With this in mind, when the company suggested that OxygenOS would be fusing with Oppo’s ColorOS as part of its OnePlus 2.0 initiative last September, fans were understandably uneasy about the move.
Community feedback, however, pushed OnePlus to walk back this decision, resulting in ColorOS and OxygenOS still running on a newly-unified codebase (making for an easier update roadmap across both platforms), while still retaining each’s individuality on their respective brand’s devices.
OxygenOS 12.1 as it appears on the 10 Pro (running atop Android 12) is, as expected, clean and characterful.
Whenever a ‘1’ appears in the clock widget, it’s rendered in the brand’s signature red, you have control over quick settings and app icon shapes, the UI colour palette, the fingerprint sensor animation and more. You also have the option to use OnePlus Sans in place of Android’s native Roboto font, which helps give the user experience a refreshingly unique look and feel, system-wide.
Haptics have been improved too, with an x-axis motor that’s reportedly 40% stronger than previous entries, making for more precise and tactile interaction.
Enduring extras like the Insight lock screen and The Shelf (a home for your widgets that keeps the home screens clear), have been joined by new inclusions like Work Life Balance, letting you filter notifications based on schedule, app and even account.
The one caveat to the experience offered up by The Shelf is that it’s only accessible by way of a swipe down from the top right corner of the screen, an area I’m used to interacting with in order to access the notifications and quick settings shade. Its original home – to the side of the primary home screen – was abandoned in 2020, but if you’re like me this small tweak comes with a bigger learning curve than expected.

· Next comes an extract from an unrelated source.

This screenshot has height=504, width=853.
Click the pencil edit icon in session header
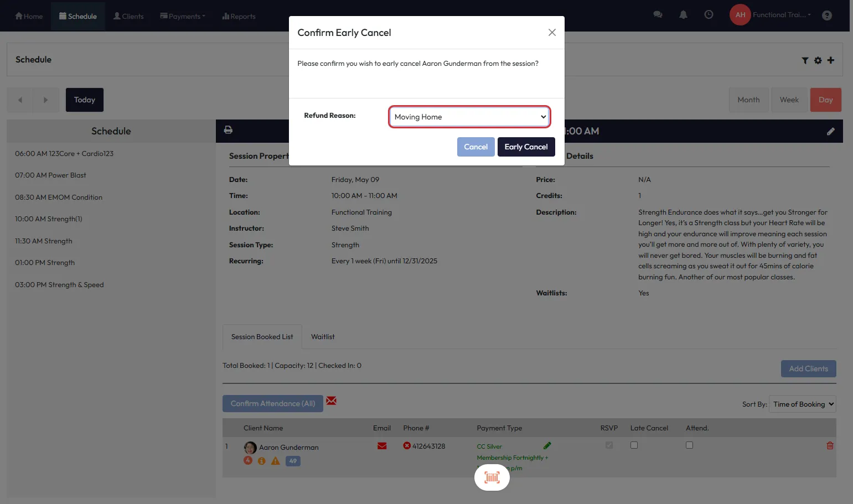point(830,132)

The OnePlus 10 Pro also benefits from the same commitment to software updates that the company made in mid-2021, meaning three years of OS updates and four years of security patches. By no means industry-leading but likely enough to last most users through to their next upgrade.
Specs & performance
- 4nm Snapdragon 8 Gen 1 chipset
- Up to 12GB RAM (LPDDR5)
- Up to 512GB storage (UFS 3.1)
- Optional high-performance mode, RAM Boost and HyperBoost Gaming Engine
OnePlus flagships always aim to offer the best hardware in the business and the OnePlus 10 Pro is no exception, with the phone powered by the latest Snapdragon 8 Gen 1 chipset and sporting a baseline 8GB of LPDDR5 RAM (with a maximum 12GB RAM also available), paired to either 128GB or 256GB of fast UFS 3.1 storage globally and up to 512GB on the China-exclusive Extreme Edition.
The 10 Pro is, as expected, a great real-world performer, with OxygenOS and that 120Hz refresh rate working in concert to offer up a smooth, snappy, responsive user experience, as well as fast app load times.
Artificial benchmarks highlight the relative consistency in CPU performance seen time again when comparing the 8 Gen 1 to last year’s Snapdragon 888, while GPU performance pulls ahead; only really falling behind the AMD RDNA 2-capable GPU inside Samsung’s Exynos 2200 (powering this year’s Galaxy S22 series, in select markets).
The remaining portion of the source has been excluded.